Task requirements >> Copy every line of the listing below without changing anything, and leave the picture out of your answer.

Information provided >>

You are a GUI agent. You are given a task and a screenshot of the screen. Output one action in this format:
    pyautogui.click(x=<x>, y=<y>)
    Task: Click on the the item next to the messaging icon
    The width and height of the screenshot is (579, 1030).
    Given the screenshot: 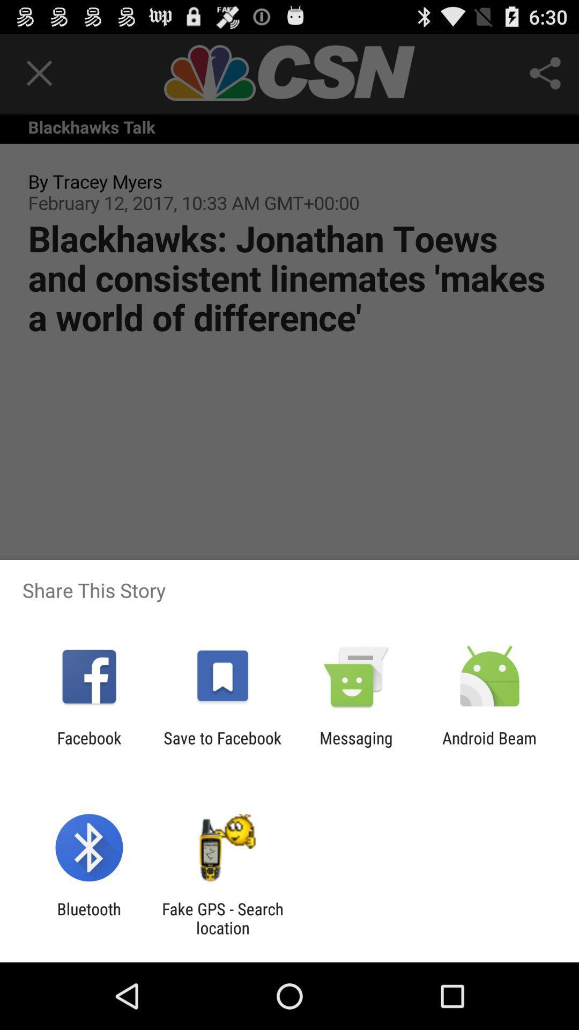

Complete output >>
You are a GUI agent. You are given a task and a screenshot of the screen. Output one action in this format:
    pyautogui.click(x=<x>, y=<y>)
    Task: Click on the the item next to the messaging icon
    The width and height of the screenshot is (579, 1030).
    Given the screenshot: 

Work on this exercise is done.